Shanti Bruce led off the session by describing her dissertation
research, a qualitative study of CLD students’ experiences in the
writing center. Not only did her research touch on the different
populations of CLD students who visit writing centers (e.g., resident
multilingual, international/visa-holding, graduate students), but it
uncovered students’ thoughts on visiting the writing center (e.g., their
degree of comfort working with writing tutors, their expectations). The
topic evolved into a discussion of how such research methods could be a
critical way of assessing one’s writing center and learning more about
the needs of students in one’s own institution. (This subject served as
the topic of the inkshedding prompt.) Ben Rafoth followed with a
discussion of terms and concepts from applied linguistics useful for
discussing CLD students’ learning in the writing center (e.g.,
“avoidance” and “accommodation,” “affective filter,” “investment”). (For
a complete list of terms and definitions, follow the link to session
PowerPoints and handouts at the end of this article.)
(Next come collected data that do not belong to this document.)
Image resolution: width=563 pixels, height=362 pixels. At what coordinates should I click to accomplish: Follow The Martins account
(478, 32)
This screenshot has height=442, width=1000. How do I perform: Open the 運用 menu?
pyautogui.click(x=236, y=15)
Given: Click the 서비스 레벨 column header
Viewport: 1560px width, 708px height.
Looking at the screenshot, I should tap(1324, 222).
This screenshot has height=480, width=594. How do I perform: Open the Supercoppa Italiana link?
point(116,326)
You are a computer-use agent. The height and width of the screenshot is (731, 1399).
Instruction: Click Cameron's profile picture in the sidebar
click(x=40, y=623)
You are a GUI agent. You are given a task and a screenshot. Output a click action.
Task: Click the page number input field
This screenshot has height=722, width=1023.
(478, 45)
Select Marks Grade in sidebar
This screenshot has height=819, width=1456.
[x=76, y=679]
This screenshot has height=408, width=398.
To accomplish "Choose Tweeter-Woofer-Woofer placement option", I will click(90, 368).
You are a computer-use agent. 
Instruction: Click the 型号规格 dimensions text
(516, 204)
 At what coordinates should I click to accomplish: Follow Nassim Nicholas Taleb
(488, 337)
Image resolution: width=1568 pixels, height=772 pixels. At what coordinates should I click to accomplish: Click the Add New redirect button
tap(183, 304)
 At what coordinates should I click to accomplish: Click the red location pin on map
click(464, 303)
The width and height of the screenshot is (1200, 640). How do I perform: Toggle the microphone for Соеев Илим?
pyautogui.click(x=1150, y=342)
Roundtable discussions covered a wide range of topics. Kathryn
Nielsen Dube led a discussion on “Writing Centers, CLD Students, and
Interdisciplinary Relations: (Re) Shaping the Culture on our Campuses.”
Helena Hall and Gigi Taylor shared ideas from their institutions on
“Training Writing Center Tutors to Work with CLD Writers.” Angela Dadek
discussed concerns over “appropriating” students’ texts during writing
center conferences. And Haivan Hoang, Christopher DiBiase, and Lisha
Daniels Storey led a more theoretical session on “Rethinking the Native
Speaker Norm.”
ESL WORKSHOPS AT 2012 CCCC
The CCCC Committee on Second Language Writing plans to host ESL
workshops again at the 2012 Conference on College Composition and
Communication in St. Louis. Workshops will be held on Wednesday, March
21. If you plan to attend the CCCC and would like to participate in
planning future workshops, you are welcome to attend the committee’s
open business meeting on Saturday, March 24, in the morning.
POWERPOINTS AND HANDOUTS
Files and handouts from the CCCC workshops can be found at the Convention link on the
SLWIS website.
REFERENCES
Bruce, S., & Rafoth, B. (2009). ESL writers: A
guide for writing center tutors. Portsmouth, NH:
Boynton/Cook.
Kirkland, D. (2010). Teaching English in a sea of change:
Linguistic pluralism and the new English education. English
Education, 42(3), 231-235.
Steve Simpson is assistant professor of
communication and writing center coordinator at New Mexico Tech. He
teaches technical communication for undergraduate and graduate students
and English for academic purposes, and he works with the Center for
Graduate Studies developing graduate student programs and initiatives.